Top of Source material

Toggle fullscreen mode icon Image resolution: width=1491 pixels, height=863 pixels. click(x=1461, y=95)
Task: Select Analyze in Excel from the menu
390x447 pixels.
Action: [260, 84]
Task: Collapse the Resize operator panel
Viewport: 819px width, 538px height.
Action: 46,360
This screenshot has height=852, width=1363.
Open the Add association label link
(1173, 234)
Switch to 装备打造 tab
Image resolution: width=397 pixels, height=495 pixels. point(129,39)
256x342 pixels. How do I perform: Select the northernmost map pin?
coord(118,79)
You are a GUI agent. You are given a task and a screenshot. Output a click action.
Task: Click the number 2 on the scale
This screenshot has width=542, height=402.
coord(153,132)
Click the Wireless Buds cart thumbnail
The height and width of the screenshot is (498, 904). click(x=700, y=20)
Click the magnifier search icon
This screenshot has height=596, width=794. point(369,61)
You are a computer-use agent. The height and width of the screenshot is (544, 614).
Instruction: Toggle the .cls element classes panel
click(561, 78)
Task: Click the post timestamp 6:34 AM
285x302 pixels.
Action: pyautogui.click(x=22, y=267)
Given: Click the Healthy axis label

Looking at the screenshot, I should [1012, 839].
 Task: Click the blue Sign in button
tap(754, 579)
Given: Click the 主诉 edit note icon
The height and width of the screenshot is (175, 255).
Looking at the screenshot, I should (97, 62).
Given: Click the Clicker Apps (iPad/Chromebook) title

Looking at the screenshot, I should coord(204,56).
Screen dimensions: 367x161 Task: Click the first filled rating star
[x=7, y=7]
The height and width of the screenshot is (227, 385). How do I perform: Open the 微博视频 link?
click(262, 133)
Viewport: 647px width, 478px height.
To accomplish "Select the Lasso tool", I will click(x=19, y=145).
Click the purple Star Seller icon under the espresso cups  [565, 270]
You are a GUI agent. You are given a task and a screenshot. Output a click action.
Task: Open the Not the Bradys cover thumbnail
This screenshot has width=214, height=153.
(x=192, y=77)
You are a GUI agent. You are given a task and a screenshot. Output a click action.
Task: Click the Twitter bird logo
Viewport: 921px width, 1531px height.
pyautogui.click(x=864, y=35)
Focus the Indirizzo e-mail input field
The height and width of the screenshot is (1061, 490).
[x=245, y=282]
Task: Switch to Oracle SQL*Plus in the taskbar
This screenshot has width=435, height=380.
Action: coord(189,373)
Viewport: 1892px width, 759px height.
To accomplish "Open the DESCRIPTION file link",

Bottom of Source material

## Your assignment
Check every line of the data, and copy the ones that contain "accomplish".

## Output
To accomplish "Select the Lasso tool", I will click(x=19, y=145).
To accomplish "Open the DESCRIPTION file link",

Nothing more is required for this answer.